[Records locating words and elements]
++++++++++++++++++++

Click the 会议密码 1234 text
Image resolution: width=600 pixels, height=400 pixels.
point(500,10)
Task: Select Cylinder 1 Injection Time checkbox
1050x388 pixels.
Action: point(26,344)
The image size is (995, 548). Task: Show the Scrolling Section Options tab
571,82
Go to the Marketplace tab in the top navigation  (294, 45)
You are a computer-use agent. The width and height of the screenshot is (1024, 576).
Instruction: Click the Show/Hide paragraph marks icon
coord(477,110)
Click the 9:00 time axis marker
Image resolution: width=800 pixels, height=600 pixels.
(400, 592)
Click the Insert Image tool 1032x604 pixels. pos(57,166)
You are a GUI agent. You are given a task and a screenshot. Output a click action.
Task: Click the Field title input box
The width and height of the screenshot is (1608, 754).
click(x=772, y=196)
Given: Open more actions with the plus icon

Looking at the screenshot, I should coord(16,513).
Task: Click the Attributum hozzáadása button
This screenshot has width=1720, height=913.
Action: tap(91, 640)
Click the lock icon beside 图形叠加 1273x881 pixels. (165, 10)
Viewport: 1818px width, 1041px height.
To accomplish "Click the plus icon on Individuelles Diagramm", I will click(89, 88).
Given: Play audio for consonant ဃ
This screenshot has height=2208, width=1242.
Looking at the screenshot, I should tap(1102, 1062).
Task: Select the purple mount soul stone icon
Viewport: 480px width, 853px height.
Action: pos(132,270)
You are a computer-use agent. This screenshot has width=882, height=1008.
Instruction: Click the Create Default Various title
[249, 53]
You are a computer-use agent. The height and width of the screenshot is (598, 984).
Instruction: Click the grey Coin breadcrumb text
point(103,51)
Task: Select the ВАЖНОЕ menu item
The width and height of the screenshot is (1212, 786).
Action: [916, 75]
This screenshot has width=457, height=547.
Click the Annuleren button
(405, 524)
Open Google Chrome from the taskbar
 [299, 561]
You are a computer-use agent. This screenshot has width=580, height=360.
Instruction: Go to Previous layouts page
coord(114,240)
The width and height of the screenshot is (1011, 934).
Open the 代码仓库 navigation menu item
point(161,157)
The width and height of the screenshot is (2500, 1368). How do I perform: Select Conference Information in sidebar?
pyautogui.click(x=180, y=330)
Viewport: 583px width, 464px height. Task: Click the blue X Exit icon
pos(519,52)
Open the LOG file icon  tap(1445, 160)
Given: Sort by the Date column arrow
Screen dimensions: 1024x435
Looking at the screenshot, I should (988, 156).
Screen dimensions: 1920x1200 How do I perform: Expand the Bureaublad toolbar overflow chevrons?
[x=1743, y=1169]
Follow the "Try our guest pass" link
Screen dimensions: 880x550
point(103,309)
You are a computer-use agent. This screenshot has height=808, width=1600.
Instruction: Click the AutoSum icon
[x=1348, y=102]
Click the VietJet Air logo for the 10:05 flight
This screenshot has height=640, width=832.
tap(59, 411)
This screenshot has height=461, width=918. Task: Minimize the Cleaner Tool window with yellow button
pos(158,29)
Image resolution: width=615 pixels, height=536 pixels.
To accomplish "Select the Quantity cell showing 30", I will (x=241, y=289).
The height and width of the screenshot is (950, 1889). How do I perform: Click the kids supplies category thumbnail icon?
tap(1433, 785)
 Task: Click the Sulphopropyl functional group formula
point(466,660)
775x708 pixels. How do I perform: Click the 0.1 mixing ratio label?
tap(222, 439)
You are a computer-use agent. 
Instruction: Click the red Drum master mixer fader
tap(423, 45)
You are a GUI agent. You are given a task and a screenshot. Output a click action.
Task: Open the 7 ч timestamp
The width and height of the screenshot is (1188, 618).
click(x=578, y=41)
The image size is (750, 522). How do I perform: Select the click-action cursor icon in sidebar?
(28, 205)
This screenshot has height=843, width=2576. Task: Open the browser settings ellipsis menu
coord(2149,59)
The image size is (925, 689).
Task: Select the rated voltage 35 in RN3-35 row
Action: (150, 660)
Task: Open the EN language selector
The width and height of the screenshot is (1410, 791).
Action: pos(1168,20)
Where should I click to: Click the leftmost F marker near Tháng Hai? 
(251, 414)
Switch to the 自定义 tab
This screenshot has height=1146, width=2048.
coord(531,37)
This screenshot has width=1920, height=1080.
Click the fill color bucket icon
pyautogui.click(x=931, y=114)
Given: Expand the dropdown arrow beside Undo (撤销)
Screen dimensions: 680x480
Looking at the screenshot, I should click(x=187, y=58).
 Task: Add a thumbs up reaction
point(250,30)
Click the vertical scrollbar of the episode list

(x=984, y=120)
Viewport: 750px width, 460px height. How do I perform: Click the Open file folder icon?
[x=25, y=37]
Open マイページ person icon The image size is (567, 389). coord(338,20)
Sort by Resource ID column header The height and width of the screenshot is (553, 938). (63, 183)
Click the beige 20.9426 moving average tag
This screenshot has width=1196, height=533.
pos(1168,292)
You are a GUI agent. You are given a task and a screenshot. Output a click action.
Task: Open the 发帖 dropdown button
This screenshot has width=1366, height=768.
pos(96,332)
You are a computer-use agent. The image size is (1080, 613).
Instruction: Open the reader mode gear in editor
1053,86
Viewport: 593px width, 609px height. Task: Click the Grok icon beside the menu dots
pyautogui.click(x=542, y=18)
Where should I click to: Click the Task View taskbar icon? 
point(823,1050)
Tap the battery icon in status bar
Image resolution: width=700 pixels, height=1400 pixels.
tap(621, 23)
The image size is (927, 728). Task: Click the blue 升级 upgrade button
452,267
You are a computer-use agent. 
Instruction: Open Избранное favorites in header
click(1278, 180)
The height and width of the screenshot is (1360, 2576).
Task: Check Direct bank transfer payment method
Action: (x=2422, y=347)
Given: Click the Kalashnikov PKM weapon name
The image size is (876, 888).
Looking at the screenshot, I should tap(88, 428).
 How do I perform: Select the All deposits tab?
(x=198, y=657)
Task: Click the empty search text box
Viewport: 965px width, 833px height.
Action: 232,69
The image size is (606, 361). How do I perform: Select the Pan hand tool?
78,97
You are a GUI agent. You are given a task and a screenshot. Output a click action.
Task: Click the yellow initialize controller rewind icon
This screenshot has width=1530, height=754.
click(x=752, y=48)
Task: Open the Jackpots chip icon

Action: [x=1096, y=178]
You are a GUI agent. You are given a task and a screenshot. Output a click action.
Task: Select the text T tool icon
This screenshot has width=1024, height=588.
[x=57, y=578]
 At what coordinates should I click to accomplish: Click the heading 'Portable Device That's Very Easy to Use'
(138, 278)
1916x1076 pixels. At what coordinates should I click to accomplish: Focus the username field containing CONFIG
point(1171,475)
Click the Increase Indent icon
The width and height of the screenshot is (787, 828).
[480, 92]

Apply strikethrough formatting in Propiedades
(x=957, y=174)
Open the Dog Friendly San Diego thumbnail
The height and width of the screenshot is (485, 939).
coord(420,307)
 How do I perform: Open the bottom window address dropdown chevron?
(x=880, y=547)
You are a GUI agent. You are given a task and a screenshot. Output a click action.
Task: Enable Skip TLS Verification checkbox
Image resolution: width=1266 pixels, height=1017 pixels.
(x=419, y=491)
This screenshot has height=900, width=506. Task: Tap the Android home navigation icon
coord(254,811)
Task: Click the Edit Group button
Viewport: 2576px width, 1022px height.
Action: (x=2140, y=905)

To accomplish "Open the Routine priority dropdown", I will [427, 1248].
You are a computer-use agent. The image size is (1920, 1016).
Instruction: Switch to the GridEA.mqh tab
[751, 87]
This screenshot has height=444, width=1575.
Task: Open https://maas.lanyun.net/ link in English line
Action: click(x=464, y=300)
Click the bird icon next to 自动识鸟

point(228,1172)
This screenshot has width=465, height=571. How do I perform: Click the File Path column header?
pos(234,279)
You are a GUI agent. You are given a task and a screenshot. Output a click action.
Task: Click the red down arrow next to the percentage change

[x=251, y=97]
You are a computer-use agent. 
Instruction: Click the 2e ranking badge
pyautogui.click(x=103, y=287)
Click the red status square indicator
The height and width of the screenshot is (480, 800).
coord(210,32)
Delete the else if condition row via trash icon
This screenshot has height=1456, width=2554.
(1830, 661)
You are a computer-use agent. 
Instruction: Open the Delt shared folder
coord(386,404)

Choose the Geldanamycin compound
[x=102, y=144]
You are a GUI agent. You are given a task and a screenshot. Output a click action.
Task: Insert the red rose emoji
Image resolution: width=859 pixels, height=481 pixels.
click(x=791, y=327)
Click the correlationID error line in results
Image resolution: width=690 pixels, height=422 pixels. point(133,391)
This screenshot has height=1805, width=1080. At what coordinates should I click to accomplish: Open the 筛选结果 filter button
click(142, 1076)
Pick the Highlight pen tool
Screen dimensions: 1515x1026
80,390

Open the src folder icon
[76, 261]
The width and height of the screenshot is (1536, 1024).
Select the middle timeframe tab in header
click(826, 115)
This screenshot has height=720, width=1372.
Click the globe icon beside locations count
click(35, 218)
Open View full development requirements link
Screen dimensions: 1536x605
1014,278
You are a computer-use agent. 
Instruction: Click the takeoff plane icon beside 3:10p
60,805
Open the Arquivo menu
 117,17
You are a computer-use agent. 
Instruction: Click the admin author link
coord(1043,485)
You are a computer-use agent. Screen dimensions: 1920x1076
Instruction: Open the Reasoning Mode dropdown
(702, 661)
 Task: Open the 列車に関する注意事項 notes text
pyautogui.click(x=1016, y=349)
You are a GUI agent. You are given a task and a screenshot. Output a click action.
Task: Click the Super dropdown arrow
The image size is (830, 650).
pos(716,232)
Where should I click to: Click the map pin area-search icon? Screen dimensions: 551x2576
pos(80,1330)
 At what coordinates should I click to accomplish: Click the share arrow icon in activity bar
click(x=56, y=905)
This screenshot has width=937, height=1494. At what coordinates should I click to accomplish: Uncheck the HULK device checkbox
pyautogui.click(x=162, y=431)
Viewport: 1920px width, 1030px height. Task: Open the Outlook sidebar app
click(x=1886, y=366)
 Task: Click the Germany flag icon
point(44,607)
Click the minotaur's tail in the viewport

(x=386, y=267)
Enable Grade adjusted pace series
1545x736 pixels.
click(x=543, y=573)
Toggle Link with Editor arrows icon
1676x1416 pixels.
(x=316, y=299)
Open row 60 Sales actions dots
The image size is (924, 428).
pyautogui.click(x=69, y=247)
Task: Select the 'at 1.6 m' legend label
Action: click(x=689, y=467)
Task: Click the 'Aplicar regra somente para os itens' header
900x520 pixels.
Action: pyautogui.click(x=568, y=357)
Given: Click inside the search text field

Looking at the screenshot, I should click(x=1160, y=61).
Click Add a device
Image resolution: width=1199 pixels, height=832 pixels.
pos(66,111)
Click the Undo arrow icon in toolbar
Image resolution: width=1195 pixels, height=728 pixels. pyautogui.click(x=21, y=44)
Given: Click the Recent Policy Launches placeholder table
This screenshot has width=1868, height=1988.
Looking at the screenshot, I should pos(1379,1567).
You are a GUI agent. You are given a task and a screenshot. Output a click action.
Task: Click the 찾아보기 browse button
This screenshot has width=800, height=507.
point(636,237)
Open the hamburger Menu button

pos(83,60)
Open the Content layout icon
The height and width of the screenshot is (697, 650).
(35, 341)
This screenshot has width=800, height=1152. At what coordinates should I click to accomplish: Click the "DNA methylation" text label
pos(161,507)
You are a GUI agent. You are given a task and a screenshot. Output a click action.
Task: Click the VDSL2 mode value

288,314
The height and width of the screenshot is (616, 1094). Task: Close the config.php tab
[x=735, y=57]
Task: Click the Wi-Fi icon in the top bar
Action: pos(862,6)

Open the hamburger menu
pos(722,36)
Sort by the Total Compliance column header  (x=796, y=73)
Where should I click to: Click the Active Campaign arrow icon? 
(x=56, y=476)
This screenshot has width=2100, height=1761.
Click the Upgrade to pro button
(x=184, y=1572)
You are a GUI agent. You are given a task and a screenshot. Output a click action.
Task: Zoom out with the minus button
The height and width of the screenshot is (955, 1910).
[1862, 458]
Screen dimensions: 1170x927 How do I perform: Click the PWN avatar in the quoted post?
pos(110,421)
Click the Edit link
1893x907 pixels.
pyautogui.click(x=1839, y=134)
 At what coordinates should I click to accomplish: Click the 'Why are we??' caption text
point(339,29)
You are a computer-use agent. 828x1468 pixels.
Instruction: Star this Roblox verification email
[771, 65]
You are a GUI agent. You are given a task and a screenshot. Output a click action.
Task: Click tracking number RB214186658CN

++++++++++++++++++++

> **EXERCISE DIRECTIONS**:
Copy the items verbatim, covering the stretch from the start of the items through the line containing "coord(114,240)".

> **WORKED ANSWER**:
Click the 会议密码 1234 text
Image resolution: width=600 pixels, height=400 pixels.
point(500,10)
Task: Select Cylinder 1 Injection Time checkbox
1050x388 pixels.
Action: point(26,344)
The image size is (995, 548). Task: Show the Scrolling Section Options tab
571,82
Go to the Marketplace tab in the top navigation  (294, 45)
You are a computer-use agent. The width and height of the screenshot is (1024, 576).
Instruction: Click the Show/Hide paragraph marks icon
coord(477,110)
Click the 9:00 time axis marker
Image resolution: width=800 pixels, height=600 pixels.
(400, 592)
Click the Insert Image tool 1032x604 pixels. pos(57,166)
You are a GUI agent. You are given a task and a screenshot. Output a click action.
Task: Click the Field title input box
The width and height of the screenshot is (1608, 754).
click(x=772, y=196)
Given: Open more actions with the plus icon

Looking at the screenshot, I should coord(16,513).
Task: Click the Attributum hozzáadása button
This screenshot has width=1720, height=913.
Action: tap(91, 640)
Click the lock icon beside 图形叠加 1273x881 pixels. (165, 10)
Viewport: 1818px width, 1041px height.
To accomplish "Click the plus icon on Individuelles Diagramm", I will click(89, 88).
Given: Play audio for consonant ဃ
This screenshot has height=2208, width=1242.
Looking at the screenshot, I should tap(1102, 1062).
Task: Select the purple mount soul stone icon
Viewport: 480px width, 853px height.
Action: pos(132,270)
You are a computer-use agent. This screenshot has width=882, height=1008.
Instruction: Click the Create Default Various title
[249, 53]
You are a computer-use agent. The height and width of the screenshot is (598, 984).
Instruction: Click the grey Coin breadcrumb text
point(103,51)
Task: Select the ВАЖНОЕ menu item
The width and height of the screenshot is (1212, 786).
Action: [916, 75]
This screenshot has width=457, height=547.
Click the Annuleren button
(405, 524)
Open Google Chrome from the taskbar
 [299, 561]
You are a computer-use agent. This screenshot has width=580, height=360.
Instruction: Go to Previous layouts page
coord(114,240)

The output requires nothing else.